While members of the army and police cannot strike, there have been numerous cases of banditry linked to serving officers in the past year.

READ | Mugabe-era Zimbabweans who fled to Botswana lose political refugee status after court ruling

In a bid to appease government workers, Mnangagwa said civil servants will get a 20% salary raise and an incentive of US$175 in foreign currency.

"... a 20% salary increase in the Zimbabwe dollar salary component, backdated to 1 January, will be implemented across the board. US$100 will be paid to every civil servant with effect from the 1st of March 2022. This will be done through the conversion of a corresponding Zimbabwe dollar salary amount into hard currency, bringing the foreign currency amount to US$175," the president said in a statement.

Mnangagwa's foreign currency offer flies in the face of the mid-term monetary policy review by Reserve Bank of Zimbabwe Governor John Mangudya, who had said the government had no capacity to pay civil servants' salaries in foreign currency.

"In any case, the financial system is largely constituted of local currency, with around 56% of total deposits being local currency and the balance of 44% being foreign currency deposits, which shows that there is no sufficient foreign currency liquidity to support dollarisation in Zimbabwe," Mangudya said in his monetary policy statement.

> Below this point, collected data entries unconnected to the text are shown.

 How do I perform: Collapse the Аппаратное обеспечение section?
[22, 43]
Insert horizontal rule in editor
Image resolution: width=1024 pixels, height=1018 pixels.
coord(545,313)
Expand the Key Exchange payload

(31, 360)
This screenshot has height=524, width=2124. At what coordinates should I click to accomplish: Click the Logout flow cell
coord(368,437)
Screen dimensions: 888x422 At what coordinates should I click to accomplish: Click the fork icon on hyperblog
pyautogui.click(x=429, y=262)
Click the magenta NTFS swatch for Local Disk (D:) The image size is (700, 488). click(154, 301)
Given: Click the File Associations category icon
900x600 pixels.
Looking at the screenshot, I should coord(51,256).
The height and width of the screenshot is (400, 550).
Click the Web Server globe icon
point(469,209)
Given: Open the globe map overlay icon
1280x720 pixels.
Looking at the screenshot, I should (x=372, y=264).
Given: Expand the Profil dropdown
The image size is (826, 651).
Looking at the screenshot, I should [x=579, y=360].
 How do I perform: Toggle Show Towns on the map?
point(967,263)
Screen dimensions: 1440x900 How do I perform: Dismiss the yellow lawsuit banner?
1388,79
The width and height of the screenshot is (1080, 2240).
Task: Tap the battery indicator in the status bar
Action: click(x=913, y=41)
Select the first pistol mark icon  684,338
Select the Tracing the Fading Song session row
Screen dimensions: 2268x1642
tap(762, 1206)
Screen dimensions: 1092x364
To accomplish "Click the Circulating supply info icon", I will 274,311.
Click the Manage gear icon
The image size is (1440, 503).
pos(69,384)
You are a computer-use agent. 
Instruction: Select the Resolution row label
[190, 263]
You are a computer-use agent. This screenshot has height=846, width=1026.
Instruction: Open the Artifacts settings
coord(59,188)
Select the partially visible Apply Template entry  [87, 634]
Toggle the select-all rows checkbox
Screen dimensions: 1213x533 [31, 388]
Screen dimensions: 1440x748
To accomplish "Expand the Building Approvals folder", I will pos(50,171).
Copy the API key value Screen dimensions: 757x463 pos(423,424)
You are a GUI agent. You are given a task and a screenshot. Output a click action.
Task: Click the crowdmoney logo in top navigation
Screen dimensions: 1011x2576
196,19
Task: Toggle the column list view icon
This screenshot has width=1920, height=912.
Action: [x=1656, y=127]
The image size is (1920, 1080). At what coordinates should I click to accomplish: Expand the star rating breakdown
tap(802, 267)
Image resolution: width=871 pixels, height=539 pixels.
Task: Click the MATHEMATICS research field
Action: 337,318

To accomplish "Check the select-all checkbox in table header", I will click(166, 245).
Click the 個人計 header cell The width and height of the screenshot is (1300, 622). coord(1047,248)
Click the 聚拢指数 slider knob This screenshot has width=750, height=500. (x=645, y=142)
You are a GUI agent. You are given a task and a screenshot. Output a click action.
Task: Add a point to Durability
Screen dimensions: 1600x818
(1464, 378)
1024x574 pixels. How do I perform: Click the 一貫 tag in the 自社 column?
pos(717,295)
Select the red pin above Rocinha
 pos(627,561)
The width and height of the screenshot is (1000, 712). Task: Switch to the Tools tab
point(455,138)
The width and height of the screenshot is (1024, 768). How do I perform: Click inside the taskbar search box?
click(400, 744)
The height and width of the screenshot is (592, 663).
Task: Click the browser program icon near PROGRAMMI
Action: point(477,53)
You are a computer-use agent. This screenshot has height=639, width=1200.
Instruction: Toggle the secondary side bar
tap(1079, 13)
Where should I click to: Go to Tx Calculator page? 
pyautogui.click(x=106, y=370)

READ | With R2500, we can smuggle you into SA - Zimbabwe traffickers

Last week, Finance Minister Mthuli Ncube dangled the carrot of incentives for the use of the deteriorating and unfavoured Zimbabwean dollar, but teachers increased calls for foreign currency-pegged salaries.

While the offer tabled to civil servants falls short of their minimum demand of R10 736, the government has availed other incentives. This includes no school fees for the children of teachers, and duty-free car imports for the whole civil service.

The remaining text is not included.